Again, in my days of laxness, even when I did get around to filling air up, I'd just fill up without checking anything. I must have often filled up the car with the air that the push-bike in front had used. This probably was a secondary factor to the tyres going bald.
Anyway, as I was being safety concious and checking the tyres, a man pulled up behind me and asked if he could jump in. I was just about to begin the process myself but he had greasy hands (like a mechanic) and looked bigger than me so I let him cut in front.
However, when he was done, he politely turned round and, with a cheeky little glint in his eye, said that there was still quite a bit of time left in the machine and that I was welcome to quickly make the most of it.
Our mechanic friend must have put at least a quid in. It's good to know that polite people still exist.
Thursday, 26 April 2007
Manners
As you may have read earlier, I try my hardest to get to the gym. When I can be arsed.I dream of a set of abs tight enough to grate cheese on, arms that Popeye would be envious of, a chest that would need doorways to be widened to allow me to pass through.
In reality, my abs are hidden under an ever increasing podgy belly, arms that even Olive Oyl would snigger at and a chest that's more sparrow than Schwarzenneger.
Nevertheless, I persist. However, it seems to me that all rules regarding politeness and manners seem to go out the window as soon as you enter the house of pain.
For example, I'm actually surprised that I haven't yet caught any kind of fungal infection from other folk who use equipment in there, then wander off without wiping down, leaving a gloriously glistening damp patch on the seat that my rear end is about to advance on.
Then, there's the grunting. In any normal situation, a man (and more women now I've noticed too) groaning and roaring like a lot of them in there do would raise a few eyebrows. But, no. In there, you can be as loud as you want and no-one bats an eyelid. Except me. I'm always fascinated by the people making that much noise.
They also pull unattractive faces as they do their lifting. I often wonder if that's their sex face too.

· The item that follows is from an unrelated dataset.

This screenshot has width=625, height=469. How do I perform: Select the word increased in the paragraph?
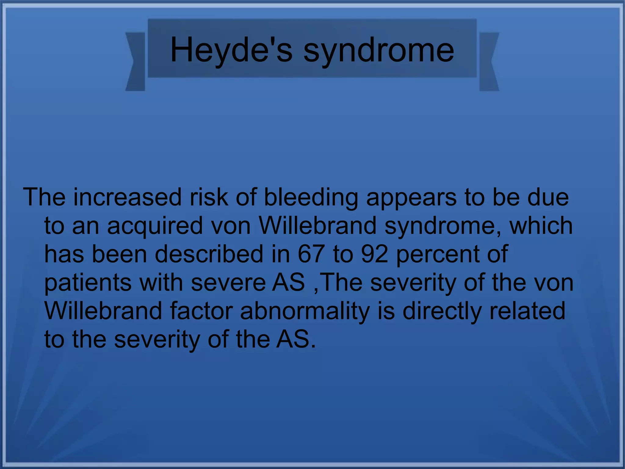pyautogui.click(x=128, y=197)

Today, though, I encountered a new phenomenon. I was getting changed after a bit of a workout (I'd much rather have watched Deal Or No Deal) and was getting my bits from the locker I was occupying. As I was kneeling down, a middle aged gentleman then approached and opened the locker directly above mine.
As he started to get his things out, something fell to the floor from his locker. Now, in any other circumstances, I'd have picked it up and offered it back to the person who'd dropped it. Dummy - here you go little chap. Papers - there you are, busy office person. Glove - don't want to lose that, it's chilly today.
He'd dropped his underpants.
Now, call me rude, but I didn't even offer. I took a quick glance, realised what they were and looked away. I shouldn't have done that. By looking away, I turned to face his flacid penis in my face.
I suppose that's a lesson for us all. Always be kind and considerate to others, or else you too could end up with a floppy willy waving at you.